Carter et al. (2019): Simulation #136

In this series of blog posts, I am reexamining Carter et al.’s (2019) simulation studies that tested various statistical tools to conduct a meta-analysis. The reexamination has three purposes. First, it examines the performance of methods that can detect biases to do so. Second, I examine the ability of methods that estimate heterogeneity to provide good estimates of heterogeneity. Third, I examine the ability of different methods to estimate the average effect size for three different sets of effect sizes, namely (a) the effect size of all studies, including effects in the opposite direction than expected, (b) all positive effect sizes, and (c) all positive and significant effect sizes.
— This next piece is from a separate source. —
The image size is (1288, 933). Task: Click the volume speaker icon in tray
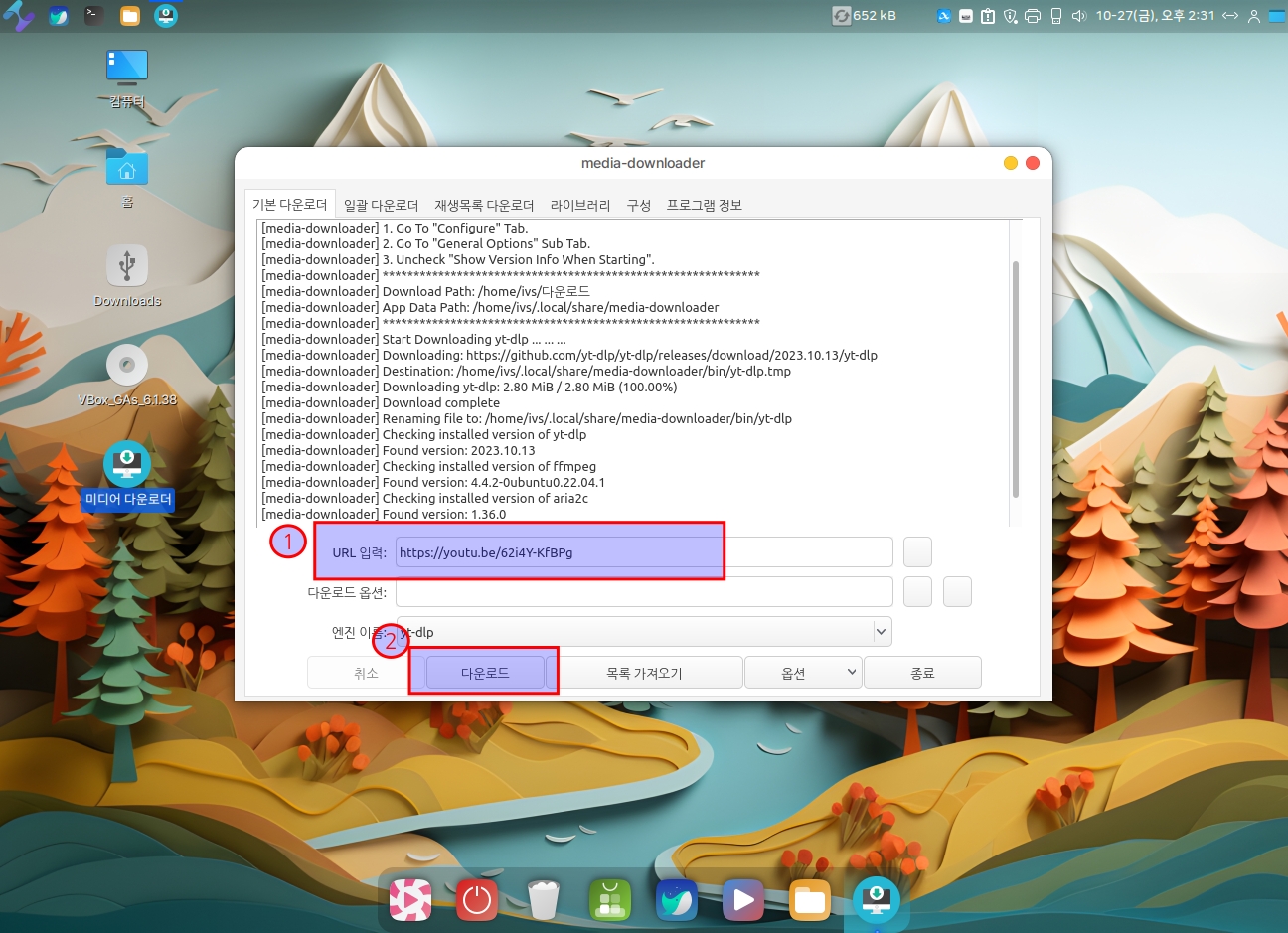pos(1079,16)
The reason to estimate effect sizes for different sets of studies is that meta-analyses can have different purposes. If all studies are direct replications of each other, we would not want to exclude studies that show negative effects. For example, we want to know that a drug has negative effects in a specific population. However, many meta-analyses in psychology rely on conceptual replications with different interventions and dependent variables. Moreover, many studies are selected to show significant results. In these meta-analyses, the purpose is to find subsets of studies that show the predicted effect with notable effect sizes. In this context, it is not relevant whether researchers tried many other manipulations that did not work. The aim is to find the one’s that did work and studies with significant results are the most likely ones to have real effects. Selection of significance, however, can lead to overestimation of effect sizes and underestimation of heterogeneity. Thus, methods that correct for bias are likely to outperform methods that do not in this setting.

I focus on the selection model implemented in the weightr package in R because it is the only tool that tests for the presence of bias and estimates heterogeneity. I examine the ability of these tests to detect bias when it is present and to provide good estimates of heterogeneity when heterogeneity is present. I also use the model result to compute estimates of the average effect size for all three sets of studies (all, only positive, only positive & significant).
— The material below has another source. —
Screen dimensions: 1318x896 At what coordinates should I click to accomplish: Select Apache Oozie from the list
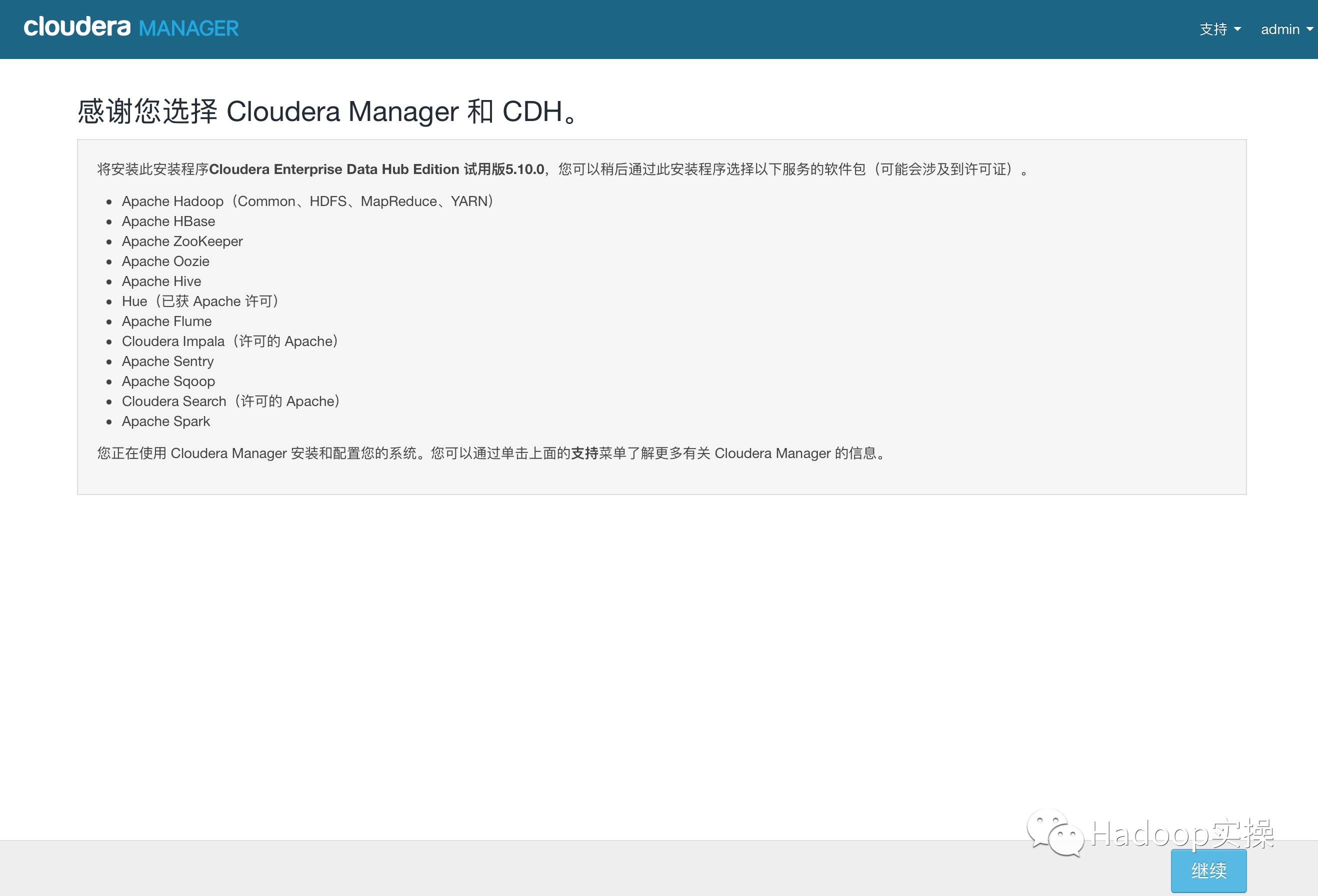tap(164, 261)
The second method is PET-PEESE because it is widely used. PET-PEESE does not provide conclusive evidence of bias, but a positive relationship between effect sizes and sampling error suggests that bias is present. It does not provide an estimate of heterogeneity. It is also not clear which set of studies are the target of this method. Presumably, it is the average effect size of all studies, but if very few negative results are available, the estimate overestimates this average. I examine whether it produces a more reasonable estimate of the average of the positive results.

P-uniform is included because it is similar to the widely used p-curve method,but has an r-package and produces slightly superior estimates. I am using the LN1MINP method that is less prone to inflated estimates when heterogeneity is present. P-uniform assumes selection bias and provides a test of bias. It does not test heterogeneity. Importantly, p-uniform uses only positive and significant results. It’s performance has to be evaluated against the true average effect size for this subset of studies rather than all studies that are available. It does not provide estimates for the set of only positive results (including non-significant ones) or the set of all studies, including negative results.
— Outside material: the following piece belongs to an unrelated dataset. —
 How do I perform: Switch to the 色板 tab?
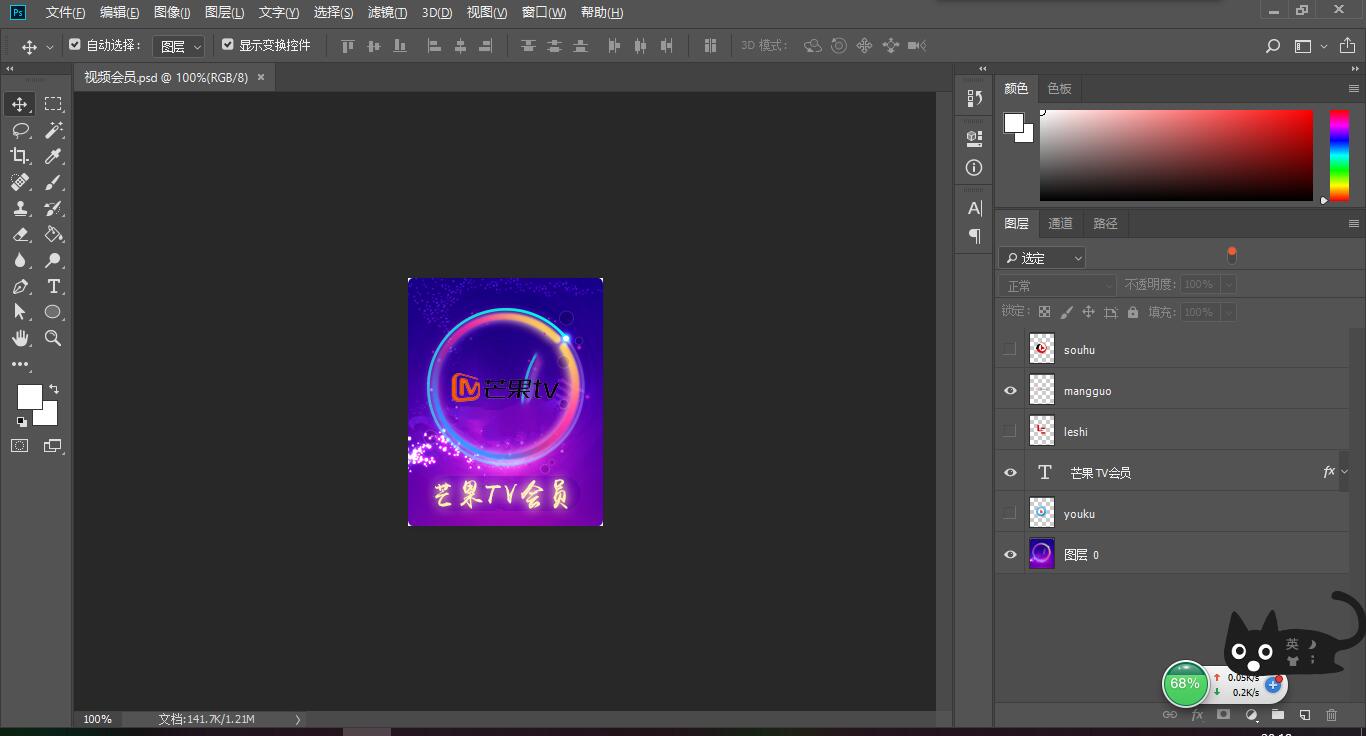pyautogui.click(x=1059, y=88)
Finally, I am using these simulations to examine the performance of z-curve.2.0 (Bartos & Schimmack, 2022). Using exactly the simulations that Carter et al. (2019) used prevents me from simulation hacking; that is, testing situations that show favorable results for my own method. I am testing the performance of z-curve to estimate average power of studies with positive and significant results and the average power of all positive studies. I then use these power estimates to estimate the average effect size for these two sets of studies. I also examine the presence of publication bias and p-hacking with z-curve.

The present blog post, examine a scenario with a small effect size, d = .2, in all studies. That is, there is no heterogeneity, tau = 0. This condition is of interest because the selection model did very well with a small effect size and high heterogeneity (tau = .4), but struggled with no effect size, d = 0, and homogeneity, tau = 0. One reason for problems with homogeneity is that the default specification of the selection model (3PSM) that was used by Carter et al. (2019) assumes heterogeneity and sometimes fails to converge when the data are homogenous. This problem can be solved by specifying a fixed effects model. Here, I examine whether the fixed effects model produces good estimates of the population effect size, d = .2, in the condition with high selection bias and high p-hacking (simulation #136). .

Simulation

I focus on a sample size of k = 100 studies to examine the properties of confidence intervals with a large, but not unreasonable set of studies. The effect size is d = .2 and there is no heterogeneity, tau = 0.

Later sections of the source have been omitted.